> [What the exercise asks] Print the line containing "HessenHub - Network" and every line after it exactly as written, through the end of the records.
——
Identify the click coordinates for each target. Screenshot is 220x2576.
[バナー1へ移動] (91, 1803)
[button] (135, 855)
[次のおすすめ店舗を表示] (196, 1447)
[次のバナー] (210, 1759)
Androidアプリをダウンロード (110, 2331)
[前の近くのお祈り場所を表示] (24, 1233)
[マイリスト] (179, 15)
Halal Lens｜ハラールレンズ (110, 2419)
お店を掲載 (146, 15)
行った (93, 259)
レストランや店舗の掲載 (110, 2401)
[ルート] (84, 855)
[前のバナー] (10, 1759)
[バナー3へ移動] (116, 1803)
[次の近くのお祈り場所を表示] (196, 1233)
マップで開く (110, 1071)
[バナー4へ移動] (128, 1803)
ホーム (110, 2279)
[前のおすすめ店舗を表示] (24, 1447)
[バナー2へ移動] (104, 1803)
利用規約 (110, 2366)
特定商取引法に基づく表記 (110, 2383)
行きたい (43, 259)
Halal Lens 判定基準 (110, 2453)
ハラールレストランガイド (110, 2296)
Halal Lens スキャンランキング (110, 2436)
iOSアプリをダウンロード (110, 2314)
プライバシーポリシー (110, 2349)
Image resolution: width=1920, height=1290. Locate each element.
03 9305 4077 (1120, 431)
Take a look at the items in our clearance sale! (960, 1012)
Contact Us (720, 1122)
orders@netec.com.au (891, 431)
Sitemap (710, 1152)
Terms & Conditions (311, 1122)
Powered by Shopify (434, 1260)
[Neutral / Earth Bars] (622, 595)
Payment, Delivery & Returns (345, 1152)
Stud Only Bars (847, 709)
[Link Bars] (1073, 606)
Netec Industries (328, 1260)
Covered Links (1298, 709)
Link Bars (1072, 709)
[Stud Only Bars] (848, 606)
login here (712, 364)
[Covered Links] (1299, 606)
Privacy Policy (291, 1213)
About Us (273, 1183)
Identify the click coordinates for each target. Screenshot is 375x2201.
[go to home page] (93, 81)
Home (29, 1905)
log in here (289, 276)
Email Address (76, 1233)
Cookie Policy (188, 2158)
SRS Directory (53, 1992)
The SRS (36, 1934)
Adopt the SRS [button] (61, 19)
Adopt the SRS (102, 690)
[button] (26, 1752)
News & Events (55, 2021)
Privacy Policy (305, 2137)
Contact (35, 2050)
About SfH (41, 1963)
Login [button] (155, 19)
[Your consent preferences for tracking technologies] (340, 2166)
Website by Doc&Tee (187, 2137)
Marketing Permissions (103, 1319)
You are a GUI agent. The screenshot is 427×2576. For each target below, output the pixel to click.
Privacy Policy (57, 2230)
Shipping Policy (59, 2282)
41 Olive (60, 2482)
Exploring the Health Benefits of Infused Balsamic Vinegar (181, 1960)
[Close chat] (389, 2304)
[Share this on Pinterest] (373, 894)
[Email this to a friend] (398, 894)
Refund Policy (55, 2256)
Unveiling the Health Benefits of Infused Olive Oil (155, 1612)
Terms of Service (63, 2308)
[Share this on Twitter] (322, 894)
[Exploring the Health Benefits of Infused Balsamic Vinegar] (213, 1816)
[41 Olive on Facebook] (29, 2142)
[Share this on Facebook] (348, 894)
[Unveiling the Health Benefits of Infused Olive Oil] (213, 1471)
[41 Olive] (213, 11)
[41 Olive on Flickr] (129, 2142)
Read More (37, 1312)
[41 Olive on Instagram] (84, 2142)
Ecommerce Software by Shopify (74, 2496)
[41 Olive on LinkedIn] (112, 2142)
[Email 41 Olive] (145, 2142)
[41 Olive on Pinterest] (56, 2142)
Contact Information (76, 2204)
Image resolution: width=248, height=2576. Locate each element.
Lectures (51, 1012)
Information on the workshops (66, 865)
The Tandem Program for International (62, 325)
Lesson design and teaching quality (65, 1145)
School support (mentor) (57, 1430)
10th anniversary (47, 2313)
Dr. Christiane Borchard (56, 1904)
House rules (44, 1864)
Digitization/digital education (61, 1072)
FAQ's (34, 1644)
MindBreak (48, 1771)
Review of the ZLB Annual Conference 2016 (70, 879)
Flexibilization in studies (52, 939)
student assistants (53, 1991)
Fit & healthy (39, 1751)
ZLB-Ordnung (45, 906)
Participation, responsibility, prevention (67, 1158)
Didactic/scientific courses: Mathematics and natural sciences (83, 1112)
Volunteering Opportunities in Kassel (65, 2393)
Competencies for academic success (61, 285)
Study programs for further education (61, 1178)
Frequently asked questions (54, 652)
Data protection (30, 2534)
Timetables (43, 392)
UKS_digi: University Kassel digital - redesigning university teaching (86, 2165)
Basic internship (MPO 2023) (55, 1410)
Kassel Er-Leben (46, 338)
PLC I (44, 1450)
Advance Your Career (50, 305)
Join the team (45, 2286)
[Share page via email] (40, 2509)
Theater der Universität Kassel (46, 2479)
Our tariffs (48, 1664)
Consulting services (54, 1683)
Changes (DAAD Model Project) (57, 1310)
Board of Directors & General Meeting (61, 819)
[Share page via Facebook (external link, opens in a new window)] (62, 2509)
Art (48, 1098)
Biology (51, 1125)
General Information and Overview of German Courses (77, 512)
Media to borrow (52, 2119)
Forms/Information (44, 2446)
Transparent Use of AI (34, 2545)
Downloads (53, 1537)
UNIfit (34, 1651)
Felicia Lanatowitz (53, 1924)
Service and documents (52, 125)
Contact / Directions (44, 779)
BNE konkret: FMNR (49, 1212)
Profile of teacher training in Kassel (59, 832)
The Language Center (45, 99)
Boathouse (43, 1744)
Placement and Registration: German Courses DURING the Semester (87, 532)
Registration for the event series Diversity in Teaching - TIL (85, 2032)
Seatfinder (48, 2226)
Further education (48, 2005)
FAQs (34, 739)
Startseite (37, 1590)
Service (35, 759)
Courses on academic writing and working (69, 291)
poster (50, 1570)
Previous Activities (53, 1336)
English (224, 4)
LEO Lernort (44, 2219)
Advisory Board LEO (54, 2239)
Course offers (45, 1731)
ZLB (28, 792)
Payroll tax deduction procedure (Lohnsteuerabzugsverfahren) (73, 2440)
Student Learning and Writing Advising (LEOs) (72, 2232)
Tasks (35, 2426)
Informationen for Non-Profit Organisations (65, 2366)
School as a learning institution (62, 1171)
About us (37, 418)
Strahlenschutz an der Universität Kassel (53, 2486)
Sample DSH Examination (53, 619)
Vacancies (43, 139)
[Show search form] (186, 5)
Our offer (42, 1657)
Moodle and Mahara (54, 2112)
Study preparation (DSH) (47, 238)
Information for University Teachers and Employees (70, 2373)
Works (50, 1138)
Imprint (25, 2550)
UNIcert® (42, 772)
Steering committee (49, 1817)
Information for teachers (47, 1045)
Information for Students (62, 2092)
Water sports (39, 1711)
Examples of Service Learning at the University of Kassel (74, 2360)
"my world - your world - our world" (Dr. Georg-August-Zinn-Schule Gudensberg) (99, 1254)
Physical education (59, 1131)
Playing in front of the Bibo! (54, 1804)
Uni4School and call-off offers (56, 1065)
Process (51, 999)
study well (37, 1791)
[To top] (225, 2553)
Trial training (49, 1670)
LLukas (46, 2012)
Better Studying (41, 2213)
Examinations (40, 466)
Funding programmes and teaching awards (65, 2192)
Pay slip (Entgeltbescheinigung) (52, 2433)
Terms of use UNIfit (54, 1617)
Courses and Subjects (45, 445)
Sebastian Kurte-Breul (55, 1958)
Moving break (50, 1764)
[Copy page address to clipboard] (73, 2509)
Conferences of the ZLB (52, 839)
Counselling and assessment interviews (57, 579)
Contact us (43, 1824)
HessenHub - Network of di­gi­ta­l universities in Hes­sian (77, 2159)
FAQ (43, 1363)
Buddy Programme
——
> [Output of the task]
HessenHub - Network of di­gi­ta­l universities in Hes­sian (77, 2159)
FAQ (43, 1363)
Buddy Programme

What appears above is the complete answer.